Rentner Ernst Meier (79) aus Allschwil BL dachte erst an einen schlechten Scherz: «Als ich das Couvert der Steuerverwaltung öffnete, konnte ich nicht glauben, dass das ernst gemeint ist.»
Im Schreiben vom 4. Juli 2012 fordert die Stadt Dietikon ZH vom früheren Metallschleifer eine Nachsteuer. Eigentlich nichts Besonderes. Doch hier geht es um Staats- und Gemeindesteuern für das Jahr 1957!
«Bei der Verlustschein-Kontrolle haben wir festgestellt, dass noch Ausstände von Ihnen vorhanden sind», steht im Schreiben. Exakt 49 Franken und 95 Rappen.
Ernst Meier versteht die Welt nicht mehr. «Ich bin 1959 aus dem Kanton Zürich weggezügelt. Ich hatte mich ordentlich abgemeldet und meine neue Adresse bei der Gemeinde hinterlegt.»
«Ich hab keine Ahnung, worum es bei der Forderung geht»

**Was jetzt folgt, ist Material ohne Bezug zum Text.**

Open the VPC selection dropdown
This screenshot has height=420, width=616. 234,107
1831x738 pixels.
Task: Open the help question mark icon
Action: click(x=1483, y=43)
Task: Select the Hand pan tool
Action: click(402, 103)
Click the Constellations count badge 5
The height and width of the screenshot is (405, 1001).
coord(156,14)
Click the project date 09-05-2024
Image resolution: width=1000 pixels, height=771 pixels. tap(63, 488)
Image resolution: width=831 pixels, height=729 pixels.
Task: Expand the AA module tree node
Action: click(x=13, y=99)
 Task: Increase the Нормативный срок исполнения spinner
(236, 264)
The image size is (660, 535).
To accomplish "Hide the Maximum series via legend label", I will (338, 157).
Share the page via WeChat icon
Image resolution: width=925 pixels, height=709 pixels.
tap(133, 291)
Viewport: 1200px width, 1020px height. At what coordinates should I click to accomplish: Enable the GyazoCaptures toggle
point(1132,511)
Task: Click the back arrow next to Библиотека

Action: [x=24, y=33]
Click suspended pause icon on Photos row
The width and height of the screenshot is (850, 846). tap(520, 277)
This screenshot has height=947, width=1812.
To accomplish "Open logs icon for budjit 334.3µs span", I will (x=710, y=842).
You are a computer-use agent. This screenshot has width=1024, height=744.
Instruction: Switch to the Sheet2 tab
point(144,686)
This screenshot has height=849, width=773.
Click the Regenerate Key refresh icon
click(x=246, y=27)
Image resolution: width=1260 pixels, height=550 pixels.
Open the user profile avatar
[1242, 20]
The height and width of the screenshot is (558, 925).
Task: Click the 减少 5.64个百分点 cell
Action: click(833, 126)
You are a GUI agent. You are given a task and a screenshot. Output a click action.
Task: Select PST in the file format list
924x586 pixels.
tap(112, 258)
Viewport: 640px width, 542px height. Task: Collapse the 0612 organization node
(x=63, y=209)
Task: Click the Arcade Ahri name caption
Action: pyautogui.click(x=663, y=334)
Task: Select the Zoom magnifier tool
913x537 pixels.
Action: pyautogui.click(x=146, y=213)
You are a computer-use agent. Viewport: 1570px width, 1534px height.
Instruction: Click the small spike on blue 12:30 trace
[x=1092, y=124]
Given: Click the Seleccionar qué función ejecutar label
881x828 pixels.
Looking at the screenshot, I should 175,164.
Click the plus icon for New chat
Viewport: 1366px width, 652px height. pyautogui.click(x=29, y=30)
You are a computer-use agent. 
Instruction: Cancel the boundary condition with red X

Verlustscheine resultieren aus einer Betreibung oder einem Konkurs. «Ich war aber nie selbständig. Ich hab keine Ahnung, worum es bei der Forderung geht. Sie ist ja auch schon geschlagene 55 Jahre alt», sagt der Rentner entrüstet.
Am vergangenen Freitag geht Meier persönlich beim Stadthaus in Dietikon vorbei. «Man sagte mir, ich hätte vor 55 Jahren nicht all meine Steuern bezahlt. Davon habe ich bis heute nichts gewusst.»
Gisela Mathis, Leiterin Steueramt Dietikon, reagiert gelassen: «Wenn jemand einen Verlustschein hat, soll er den nach Möglichkeit auch zahlen.»
Verlustscheine bis ins Jahr 2016 gültig
Früher waren Verlustscheine unverjährbar. Jetzt gibt es ein neues Gesetz, dass Schuldscheinen eine Verjährungsfrist von 20 Jahren haben. «Daher sind vor 1997 ausgestellte Verlustscheine bis ins Jahr 2016 gültig», erklärt die Steueramtsleiterin.
«Die ganze Suche nach dem uralten Verlustschein kostete ja mehr als der gesamte geschuldete Betrag», regt sich Meier auf. «Das ist doch Irrsinn.»